At the risk of thread hijacking, I'd like to know if you have any thoughts about the flap over Rand Paul and lunch counter segregation.

Thinking about this in the last few days, I come to realize that the prohibition on private discrimination in 'public accommodation' is one of the few instances in which I believe consequentialism conflicts with my intuitions. It seems to me that this policy has been beneficial, but I still feel it is morally wrong and I would have to oppose it if it were a live issue.

Unknown said...

Thinking about discrimination legislation through an economic lens shows how "fairness" by libertarian standards still produces the best outcome.

What could a law do that outlawed discrimination?

It couldn't tell if people hired based on race. There are too many intangibles between candidates.

There is also no good way to tell if someone is fired for racist reasons. But this is where all the action comes from. Most litigation comes from minorities who are fired. This effectively raises the cost of hiring someone whose race is a minority and less get hired.

It's also bad business these days to have a "whites only" section. It would gather uproar and the business would fail through non-state solutions. The only way it would work is if nobody knew about it, and then it's not a big deal.

Freedom is a progressive concept. That's why we don't have to look to the past and compare current consequences of legislation to past hypothetical situations.

Cheers.

David Tomlin said...

It's also bad business these days to have a "whites only" section. It would gather uproar and the business would fail through non-state solutions. The only way it would work is if nobody knew about it, and then it's not a big deal.

This kind of assertion cries out for a quantifier. If you mean 'mostly', I agree. If you mean 'always', I'm very skeptical.

Few libertarians would argue that legalizing prostitution or the use of cocaine would cause these practices to disappear. But it seems many want to argue that discrimination in public accommodation is a special case, whose prevalence can be counted on to be stable at exactly zero.
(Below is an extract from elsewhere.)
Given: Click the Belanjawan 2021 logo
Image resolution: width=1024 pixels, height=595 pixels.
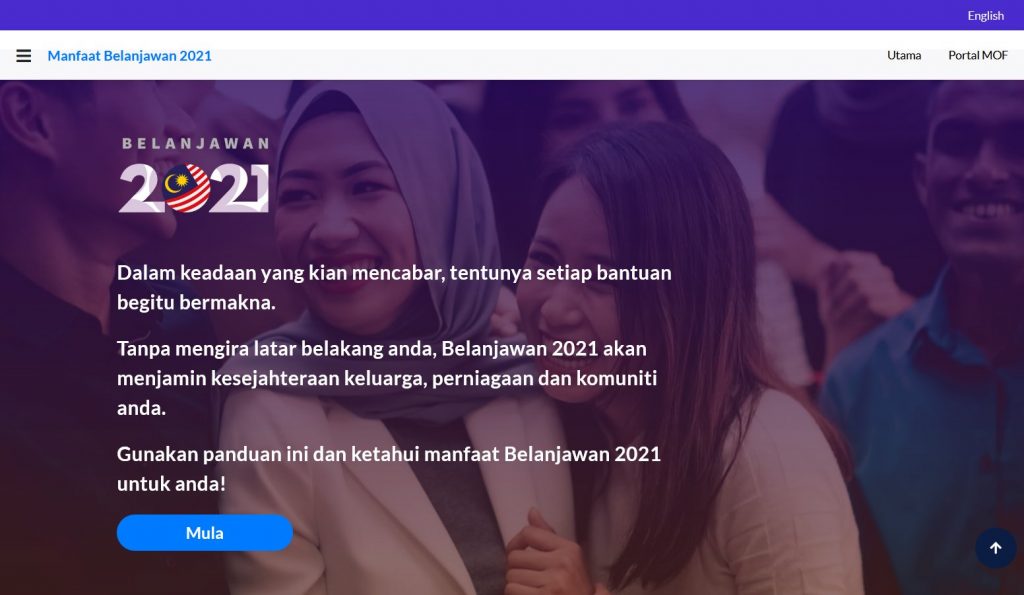Looking at the screenshot, I should click(x=194, y=175).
If it were once again legal for businesses to hang up 'whites only' signs, I suspect that some of them, in certain neighborhoods, would find it profitable to do so. Some establishments might be for blacks only, or cater to all ethnicities except for whites. Some might be exclusive on some other basis than ethnicity. Maybe hanging at gay bars will become so trendy the gays have to lock the straights out.

But I digress.

For those offended by 'X only' signs, encountering even one, or experiencing uncertainty about the possibility of encountering one, is a degradation in the quality of life.

The ban works, and seems to have no ill effects. What would be the reason for lifting it?

lelnet said...

The reason for lifting it is that it has caused a fundamental redefinition of the meaning of the word "public" in the law.
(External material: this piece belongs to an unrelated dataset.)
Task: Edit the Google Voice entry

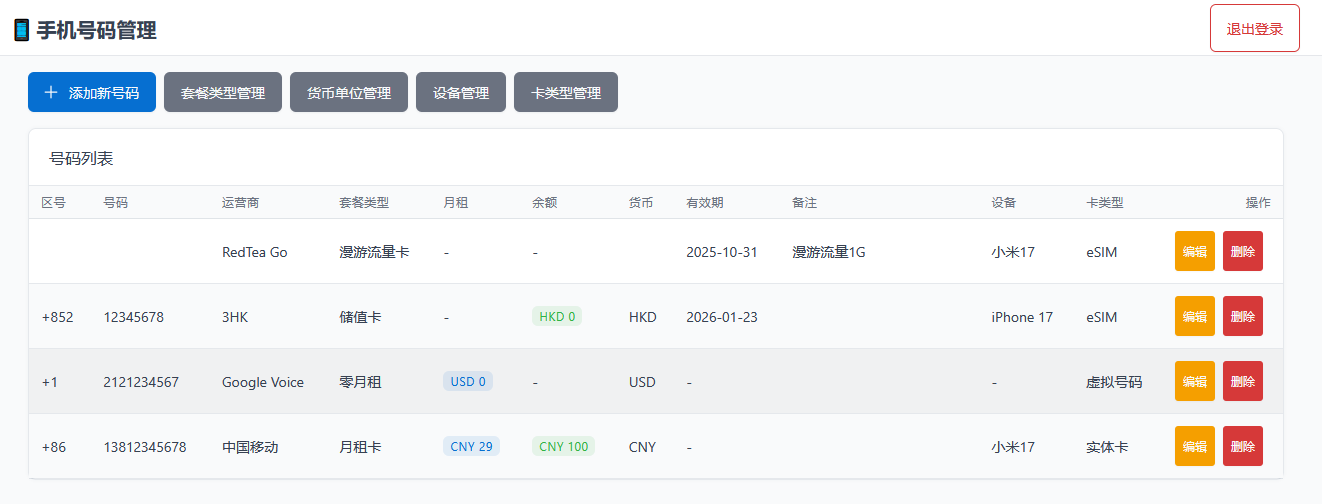Action: [x=1194, y=382]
The courthouse is public. City hall is public. The DMV is public. They belong to the government, are paid for with tax dollars, and occasionally citizens have no choice but to go there to transact some sort of business with the government agencies located within. It is entirely fitting that the law require equal access to such places for all persons having any plausible claim to legitimate business there.

A restaurant or bar is not public. It belongs to the owner, and no private citizen has any true _need_ to go there. He may _wish_ to go there, but a wish is a very different thing than a _right_.

A bar owner who says black people aren't welcome is, in my opinion, being an asshole. It would annoy me so much that I would choose, on that basis alone, not to patronize that bar. Many people feel likewise...probably enough to make the "no blacks" policy a commercial nonstarter. But either way, that's the morally justified response to being confronted with someone that one thinks is an asshole.

I wouldn't necessarily think, in the proposed hypothetical where going to gay bars gets so trendy that the owners feel the need to ban straights, that said owners are being assholes when they do it. I think there's a good argument that, in that situation, they'd be morally justified in making the choice. But the law doesn't allow that choice.

Freedom of association necessarily must include freedom of NON-association, or else it's a logical nullity.